Starting at the line that contains "This screenshot has height=1032, width=1834." and ending at the line that contains "Given: Open the Order Status topic link", the lines below are to be given again exactly, with nothing added.

[Material provided — start]

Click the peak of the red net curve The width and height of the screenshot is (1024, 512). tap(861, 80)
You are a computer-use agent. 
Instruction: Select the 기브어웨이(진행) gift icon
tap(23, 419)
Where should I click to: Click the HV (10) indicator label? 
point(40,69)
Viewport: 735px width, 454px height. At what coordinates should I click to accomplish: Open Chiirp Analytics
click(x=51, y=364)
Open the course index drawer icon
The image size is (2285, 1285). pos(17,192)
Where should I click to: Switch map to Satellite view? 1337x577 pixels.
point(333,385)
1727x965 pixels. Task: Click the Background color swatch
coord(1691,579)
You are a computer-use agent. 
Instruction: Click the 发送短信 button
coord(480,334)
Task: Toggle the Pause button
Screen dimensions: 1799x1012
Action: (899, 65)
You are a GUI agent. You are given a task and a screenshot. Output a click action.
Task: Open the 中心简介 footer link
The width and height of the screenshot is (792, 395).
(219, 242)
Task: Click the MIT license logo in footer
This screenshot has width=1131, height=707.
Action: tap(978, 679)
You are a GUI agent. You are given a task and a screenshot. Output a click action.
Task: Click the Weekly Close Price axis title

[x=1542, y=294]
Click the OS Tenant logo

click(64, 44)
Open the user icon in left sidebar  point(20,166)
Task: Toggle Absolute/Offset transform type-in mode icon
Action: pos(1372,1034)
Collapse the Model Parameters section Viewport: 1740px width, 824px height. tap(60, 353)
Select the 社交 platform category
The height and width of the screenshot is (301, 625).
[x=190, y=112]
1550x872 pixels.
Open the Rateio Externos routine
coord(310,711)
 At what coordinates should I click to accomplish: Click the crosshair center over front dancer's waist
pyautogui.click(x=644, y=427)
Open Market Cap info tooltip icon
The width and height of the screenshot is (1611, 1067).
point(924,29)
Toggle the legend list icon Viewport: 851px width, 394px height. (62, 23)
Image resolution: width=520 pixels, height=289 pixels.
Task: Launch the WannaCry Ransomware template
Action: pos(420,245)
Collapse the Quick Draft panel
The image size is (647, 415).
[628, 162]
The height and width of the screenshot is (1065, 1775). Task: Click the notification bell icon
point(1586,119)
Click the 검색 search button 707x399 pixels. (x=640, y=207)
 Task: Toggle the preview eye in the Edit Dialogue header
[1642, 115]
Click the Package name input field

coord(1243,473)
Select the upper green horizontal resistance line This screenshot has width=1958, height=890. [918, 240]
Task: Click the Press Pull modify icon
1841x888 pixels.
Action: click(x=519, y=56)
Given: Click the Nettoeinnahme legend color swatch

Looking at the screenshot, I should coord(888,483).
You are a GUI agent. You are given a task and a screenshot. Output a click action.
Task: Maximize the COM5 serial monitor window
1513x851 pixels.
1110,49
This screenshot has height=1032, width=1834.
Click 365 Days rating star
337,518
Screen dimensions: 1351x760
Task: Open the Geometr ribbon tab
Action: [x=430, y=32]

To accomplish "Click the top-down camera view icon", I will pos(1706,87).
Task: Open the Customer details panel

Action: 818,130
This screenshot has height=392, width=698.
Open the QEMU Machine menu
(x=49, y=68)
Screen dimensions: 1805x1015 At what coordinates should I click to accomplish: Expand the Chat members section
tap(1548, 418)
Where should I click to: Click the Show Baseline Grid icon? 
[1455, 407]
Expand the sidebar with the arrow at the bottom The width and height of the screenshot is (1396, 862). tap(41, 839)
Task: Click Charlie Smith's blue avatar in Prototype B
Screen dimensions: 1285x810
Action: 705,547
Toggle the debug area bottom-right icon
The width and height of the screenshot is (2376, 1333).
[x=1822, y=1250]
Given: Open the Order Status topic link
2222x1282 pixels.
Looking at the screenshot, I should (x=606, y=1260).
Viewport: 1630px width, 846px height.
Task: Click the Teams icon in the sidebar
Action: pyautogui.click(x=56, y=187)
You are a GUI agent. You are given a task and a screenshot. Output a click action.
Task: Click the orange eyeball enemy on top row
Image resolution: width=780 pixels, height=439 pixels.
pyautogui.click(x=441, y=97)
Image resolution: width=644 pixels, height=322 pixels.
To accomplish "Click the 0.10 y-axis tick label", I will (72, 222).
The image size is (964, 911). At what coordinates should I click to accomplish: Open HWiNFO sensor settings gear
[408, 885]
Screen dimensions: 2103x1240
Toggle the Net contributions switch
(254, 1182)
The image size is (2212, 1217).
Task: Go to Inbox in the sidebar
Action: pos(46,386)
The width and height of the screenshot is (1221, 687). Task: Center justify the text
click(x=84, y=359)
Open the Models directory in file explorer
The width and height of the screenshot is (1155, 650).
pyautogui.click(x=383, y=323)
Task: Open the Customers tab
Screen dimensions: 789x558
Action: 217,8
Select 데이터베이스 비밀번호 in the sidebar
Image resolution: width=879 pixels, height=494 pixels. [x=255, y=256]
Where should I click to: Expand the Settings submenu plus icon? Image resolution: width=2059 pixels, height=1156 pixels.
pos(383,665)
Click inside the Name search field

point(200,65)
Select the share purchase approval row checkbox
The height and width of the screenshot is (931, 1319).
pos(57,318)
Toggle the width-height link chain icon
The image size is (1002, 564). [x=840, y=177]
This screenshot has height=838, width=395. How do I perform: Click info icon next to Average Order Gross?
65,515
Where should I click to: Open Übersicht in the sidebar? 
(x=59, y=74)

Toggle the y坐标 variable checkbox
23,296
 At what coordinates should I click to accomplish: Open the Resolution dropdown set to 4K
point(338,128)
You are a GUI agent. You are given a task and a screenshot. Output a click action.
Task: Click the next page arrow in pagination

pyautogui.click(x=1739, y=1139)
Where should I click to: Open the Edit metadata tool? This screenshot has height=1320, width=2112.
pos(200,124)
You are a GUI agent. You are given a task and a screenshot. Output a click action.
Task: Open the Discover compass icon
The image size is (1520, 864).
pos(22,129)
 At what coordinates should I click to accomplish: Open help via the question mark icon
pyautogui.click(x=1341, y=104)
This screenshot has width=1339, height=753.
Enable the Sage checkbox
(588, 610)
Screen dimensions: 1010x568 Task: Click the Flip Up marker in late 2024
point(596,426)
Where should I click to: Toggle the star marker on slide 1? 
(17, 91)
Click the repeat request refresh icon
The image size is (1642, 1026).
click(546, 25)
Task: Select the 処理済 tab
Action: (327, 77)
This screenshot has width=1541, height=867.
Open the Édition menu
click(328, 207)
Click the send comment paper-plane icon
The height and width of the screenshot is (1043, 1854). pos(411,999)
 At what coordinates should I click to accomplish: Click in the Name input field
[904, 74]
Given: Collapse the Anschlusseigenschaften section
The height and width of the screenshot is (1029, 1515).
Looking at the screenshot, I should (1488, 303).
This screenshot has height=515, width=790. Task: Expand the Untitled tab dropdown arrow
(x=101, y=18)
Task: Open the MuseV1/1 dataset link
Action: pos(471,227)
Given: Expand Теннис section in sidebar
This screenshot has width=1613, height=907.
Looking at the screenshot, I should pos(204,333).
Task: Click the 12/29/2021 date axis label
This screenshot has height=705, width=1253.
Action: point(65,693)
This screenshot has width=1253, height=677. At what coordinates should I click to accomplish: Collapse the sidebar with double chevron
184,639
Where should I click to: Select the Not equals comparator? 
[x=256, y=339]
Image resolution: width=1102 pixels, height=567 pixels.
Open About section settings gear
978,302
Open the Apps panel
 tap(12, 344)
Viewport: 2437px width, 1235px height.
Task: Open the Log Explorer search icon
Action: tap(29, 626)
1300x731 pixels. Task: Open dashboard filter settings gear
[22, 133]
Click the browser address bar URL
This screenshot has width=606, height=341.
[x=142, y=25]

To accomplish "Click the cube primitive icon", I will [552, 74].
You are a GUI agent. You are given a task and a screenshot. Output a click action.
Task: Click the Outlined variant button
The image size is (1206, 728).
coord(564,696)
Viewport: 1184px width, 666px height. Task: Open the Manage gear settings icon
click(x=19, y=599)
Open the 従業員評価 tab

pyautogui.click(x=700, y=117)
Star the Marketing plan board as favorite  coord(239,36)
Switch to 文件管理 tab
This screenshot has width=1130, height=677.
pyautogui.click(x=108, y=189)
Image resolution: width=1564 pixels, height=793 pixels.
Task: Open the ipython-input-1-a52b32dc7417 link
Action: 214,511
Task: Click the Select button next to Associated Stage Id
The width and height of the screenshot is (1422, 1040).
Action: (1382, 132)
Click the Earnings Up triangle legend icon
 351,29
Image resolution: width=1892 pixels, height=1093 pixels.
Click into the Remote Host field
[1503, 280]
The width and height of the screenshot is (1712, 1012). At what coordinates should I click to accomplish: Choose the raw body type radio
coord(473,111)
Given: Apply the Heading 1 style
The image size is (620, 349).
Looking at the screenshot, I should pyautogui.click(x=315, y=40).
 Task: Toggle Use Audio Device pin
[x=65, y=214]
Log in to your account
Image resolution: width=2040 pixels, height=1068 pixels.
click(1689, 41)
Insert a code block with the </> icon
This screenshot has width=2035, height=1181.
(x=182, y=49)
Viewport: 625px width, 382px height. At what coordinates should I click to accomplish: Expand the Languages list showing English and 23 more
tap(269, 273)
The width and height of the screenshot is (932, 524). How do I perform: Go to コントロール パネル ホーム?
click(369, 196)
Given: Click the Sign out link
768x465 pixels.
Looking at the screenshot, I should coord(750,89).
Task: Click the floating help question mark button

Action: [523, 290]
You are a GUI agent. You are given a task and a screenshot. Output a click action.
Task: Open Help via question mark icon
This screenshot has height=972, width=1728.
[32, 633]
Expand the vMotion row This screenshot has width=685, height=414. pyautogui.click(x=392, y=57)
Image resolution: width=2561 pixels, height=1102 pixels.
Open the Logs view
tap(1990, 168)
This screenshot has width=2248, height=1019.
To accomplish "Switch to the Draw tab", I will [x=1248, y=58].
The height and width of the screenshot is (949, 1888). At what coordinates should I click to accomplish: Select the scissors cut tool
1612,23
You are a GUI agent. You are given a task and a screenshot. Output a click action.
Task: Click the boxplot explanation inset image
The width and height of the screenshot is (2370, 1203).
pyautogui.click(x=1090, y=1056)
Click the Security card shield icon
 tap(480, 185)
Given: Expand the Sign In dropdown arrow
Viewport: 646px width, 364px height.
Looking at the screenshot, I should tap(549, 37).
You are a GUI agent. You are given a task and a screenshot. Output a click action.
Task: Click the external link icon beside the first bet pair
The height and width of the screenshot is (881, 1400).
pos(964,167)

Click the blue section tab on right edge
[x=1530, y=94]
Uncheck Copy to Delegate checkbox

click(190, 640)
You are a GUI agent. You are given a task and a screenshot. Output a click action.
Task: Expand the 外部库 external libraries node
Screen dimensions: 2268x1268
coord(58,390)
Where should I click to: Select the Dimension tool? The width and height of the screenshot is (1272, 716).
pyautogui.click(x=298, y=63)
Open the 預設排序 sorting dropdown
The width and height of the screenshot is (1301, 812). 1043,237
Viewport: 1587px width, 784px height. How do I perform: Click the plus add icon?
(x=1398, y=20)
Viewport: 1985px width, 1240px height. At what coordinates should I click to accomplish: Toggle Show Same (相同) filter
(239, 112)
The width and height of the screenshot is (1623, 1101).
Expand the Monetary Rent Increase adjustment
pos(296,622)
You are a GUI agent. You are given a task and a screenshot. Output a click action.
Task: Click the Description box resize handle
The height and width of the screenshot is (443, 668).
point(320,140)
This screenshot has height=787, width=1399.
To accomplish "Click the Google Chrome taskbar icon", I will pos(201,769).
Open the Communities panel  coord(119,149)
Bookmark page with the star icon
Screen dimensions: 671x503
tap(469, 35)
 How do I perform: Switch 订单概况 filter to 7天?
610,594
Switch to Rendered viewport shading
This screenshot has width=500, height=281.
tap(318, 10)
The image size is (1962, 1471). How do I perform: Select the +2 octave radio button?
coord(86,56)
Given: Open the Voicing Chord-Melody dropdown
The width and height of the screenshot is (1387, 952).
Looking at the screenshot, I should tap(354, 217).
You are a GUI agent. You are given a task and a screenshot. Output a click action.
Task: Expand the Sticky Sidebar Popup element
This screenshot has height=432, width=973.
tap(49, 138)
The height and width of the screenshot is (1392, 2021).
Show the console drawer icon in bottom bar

[Material provided — finish]

» **Written reply**
This screenshot has height=1032, width=1834.
Click 365 Days rating star
337,518
Screen dimensions: 1351x760
Task: Open the Geometr ribbon tab
Action: [x=430, y=32]

To accomplish "Click the top-down camera view icon", I will pos(1706,87).
Task: Open the Customer details panel

Action: 818,130
This screenshot has height=392, width=698.
Open the QEMU Machine menu
(x=49, y=68)
Screen dimensions: 1805x1015 At what coordinates should I click to accomplish: Expand the Chat members section
tap(1548, 418)
Where should I click to: Click the Show Baseline Grid icon? 
[1455, 407]
Expand the sidebar with the arrow at the bottom The width and height of the screenshot is (1396, 862). tap(41, 839)
Task: Click Charlie Smith's blue avatar in Prototype B
Screen dimensions: 1285x810
Action: 705,547
Toggle the debug area bottom-right icon
The width and height of the screenshot is (2376, 1333).
[x=1822, y=1250]
Given: Open the Order Status topic link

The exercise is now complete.